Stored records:
*** Begin section ***

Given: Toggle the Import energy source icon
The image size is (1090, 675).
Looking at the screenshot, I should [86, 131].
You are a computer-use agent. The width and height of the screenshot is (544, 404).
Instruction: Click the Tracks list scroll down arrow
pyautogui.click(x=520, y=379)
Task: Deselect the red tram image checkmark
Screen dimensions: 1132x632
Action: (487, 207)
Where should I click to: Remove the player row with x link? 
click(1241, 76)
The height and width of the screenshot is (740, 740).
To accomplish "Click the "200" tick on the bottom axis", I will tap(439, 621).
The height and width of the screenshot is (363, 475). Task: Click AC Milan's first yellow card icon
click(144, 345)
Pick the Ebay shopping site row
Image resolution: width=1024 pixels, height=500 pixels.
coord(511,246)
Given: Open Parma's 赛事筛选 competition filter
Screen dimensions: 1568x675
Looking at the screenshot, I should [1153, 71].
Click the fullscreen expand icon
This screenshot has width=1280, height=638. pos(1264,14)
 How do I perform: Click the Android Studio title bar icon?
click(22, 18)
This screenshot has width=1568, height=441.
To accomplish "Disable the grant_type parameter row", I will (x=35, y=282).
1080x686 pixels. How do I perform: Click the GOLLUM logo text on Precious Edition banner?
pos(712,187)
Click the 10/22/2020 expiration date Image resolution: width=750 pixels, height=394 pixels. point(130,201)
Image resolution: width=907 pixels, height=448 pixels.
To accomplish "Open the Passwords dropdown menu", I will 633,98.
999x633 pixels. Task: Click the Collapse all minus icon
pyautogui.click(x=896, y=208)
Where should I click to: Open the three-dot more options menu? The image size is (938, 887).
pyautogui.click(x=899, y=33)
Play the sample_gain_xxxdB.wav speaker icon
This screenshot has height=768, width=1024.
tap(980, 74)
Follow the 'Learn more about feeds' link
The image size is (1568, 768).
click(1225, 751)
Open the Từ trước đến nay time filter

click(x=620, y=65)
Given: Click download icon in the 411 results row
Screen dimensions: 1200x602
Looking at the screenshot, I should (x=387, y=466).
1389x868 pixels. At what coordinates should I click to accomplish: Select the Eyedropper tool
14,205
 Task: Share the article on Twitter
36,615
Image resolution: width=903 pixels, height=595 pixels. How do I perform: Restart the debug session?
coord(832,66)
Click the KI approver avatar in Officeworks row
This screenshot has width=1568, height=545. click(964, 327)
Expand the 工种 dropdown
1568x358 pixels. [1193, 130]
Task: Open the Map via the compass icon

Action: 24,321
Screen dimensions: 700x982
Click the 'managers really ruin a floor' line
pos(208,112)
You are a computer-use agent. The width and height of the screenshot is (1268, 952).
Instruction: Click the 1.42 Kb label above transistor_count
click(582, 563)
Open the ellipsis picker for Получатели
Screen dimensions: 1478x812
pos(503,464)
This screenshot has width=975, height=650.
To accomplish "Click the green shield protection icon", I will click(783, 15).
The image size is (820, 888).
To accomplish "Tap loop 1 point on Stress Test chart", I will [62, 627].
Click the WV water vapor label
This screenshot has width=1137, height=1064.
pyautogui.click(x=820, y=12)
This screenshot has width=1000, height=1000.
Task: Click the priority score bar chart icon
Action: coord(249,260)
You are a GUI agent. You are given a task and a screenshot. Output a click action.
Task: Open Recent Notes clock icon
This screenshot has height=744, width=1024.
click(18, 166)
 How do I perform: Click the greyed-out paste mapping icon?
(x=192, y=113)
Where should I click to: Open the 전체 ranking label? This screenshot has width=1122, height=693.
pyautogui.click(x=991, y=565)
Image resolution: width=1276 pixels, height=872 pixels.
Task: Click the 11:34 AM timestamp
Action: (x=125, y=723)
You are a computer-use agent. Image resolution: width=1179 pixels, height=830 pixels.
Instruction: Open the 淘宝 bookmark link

*** End section ***

◆ Task directions ◆
Each line of the data above is to be set down exactly.

◆ Result below ◆
Given: Toggle the Import energy source icon
The image size is (1090, 675).
Looking at the screenshot, I should [86, 131].
You are a computer-use agent. The width and height of the screenshot is (544, 404).
Instruction: Click the Tracks list scroll down arrow
pyautogui.click(x=520, y=379)
Task: Deselect the red tram image checkmark
Screen dimensions: 1132x632
Action: (487, 207)
Where should I click to: Remove the player row with x link? 
click(1241, 76)
The height and width of the screenshot is (740, 740).
To accomplish "Click the "200" tick on the bottom axis", I will tap(439, 621).
The height and width of the screenshot is (363, 475). Task: Click AC Milan's first yellow card icon
click(144, 345)
Pick the Ebay shopping site row
Image resolution: width=1024 pixels, height=500 pixels.
coord(511,246)
Given: Open Parma's 赛事筛选 competition filter
Screen dimensions: 1568x675
Looking at the screenshot, I should [1153, 71].
Click the fullscreen expand icon
This screenshot has width=1280, height=638. pos(1264,14)
 How do I perform: Click the Android Studio title bar icon?
click(22, 18)
This screenshot has width=1568, height=441.
To accomplish "Disable the grant_type parameter row", I will (x=35, y=282).
1080x686 pixels. How do I perform: Click the GOLLUM logo text on Precious Edition banner?
pos(712,187)
Click the 10/22/2020 expiration date Image resolution: width=750 pixels, height=394 pixels. point(130,201)
Image resolution: width=907 pixels, height=448 pixels.
To accomplish "Open the Passwords dropdown menu", I will 633,98.
999x633 pixels. Task: Click the Collapse all minus icon
pyautogui.click(x=896, y=208)
Where should I click to: Open the three-dot more options menu? The image size is (938, 887).
pyautogui.click(x=899, y=33)
Play the sample_gain_xxxdB.wav speaker icon
This screenshot has height=768, width=1024.
tap(980, 74)
Follow the 'Learn more about feeds' link
The image size is (1568, 768).
click(1225, 751)
Open the Từ trước đến nay time filter

click(x=620, y=65)
Given: Click download icon in the 411 results row
Screen dimensions: 1200x602
Looking at the screenshot, I should (x=387, y=466).
1389x868 pixels. At what coordinates should I click to accomplish: Select the Eyedropper tool
14,205
 Task: Share the article on Twitter
36,615
Image resolution: width=903 pixels, height=595 pixels. How do I perform: Restart the debug session?
coord(832,66)
Click the KI approver avatar in Officeworks row
This screenshot has width=1568, height=545. click(964, 327)
Expand the 工种 dropdown
1568x358 pixels. [1193, 130]
Task: Open the Map via the compass icon

Action: 24,321
Screen dimensions: 700x982
Click the 'managers really ruin a floor' line
pos(208,112)
You are a computer-use agent. The width and height of the screenshot is (1268, 952).
Instruction: Click the 1.42 Kb label above transistor_count
click(582, 563)
Open the ellipsis picker for Получатели
Screen dimensions: 1478x812
pos(503,464)
This screenshot has width=975, height=650.
To accomplish "Click the green shield protection icon", I will click(783, 15).
The image size is (820, 888).
To accomplish "Tap loop 1 point on Stress Test chart", I will [62, 627].
Click the WV water vapor label
This screenshot has width=1137, height=1064.
pyautogui.click(x=820, y=12)
This screenshot has width=1000, height=1000.
Task: Click the priority score bar chart icon
Action: coord(249,260)
You are a GUI agent. You are given a task and a screenshot. Output a click action.
Task: Open Recent Notes clock icon
This screenshot has height=744, width=1024.
click(18, 166)
 How do I perform: Click the greyed-out paste mapping icon?
(x=192, y=113)
Where should I click to: Open the 전체 ranking label? This screenshot has width=1122, height=693.
pyautogui.click(x=991, y=565)
Image resolution: width=1276 pixels, height=872 pixels.
Task: Click the 11:34 AM timestamp
Action: (x=125, y=723)
You are a computer-use agent. Image resolution: width=1179 pixels, height=830 pixels.
Instruction: Open the 淘宝 bookmark link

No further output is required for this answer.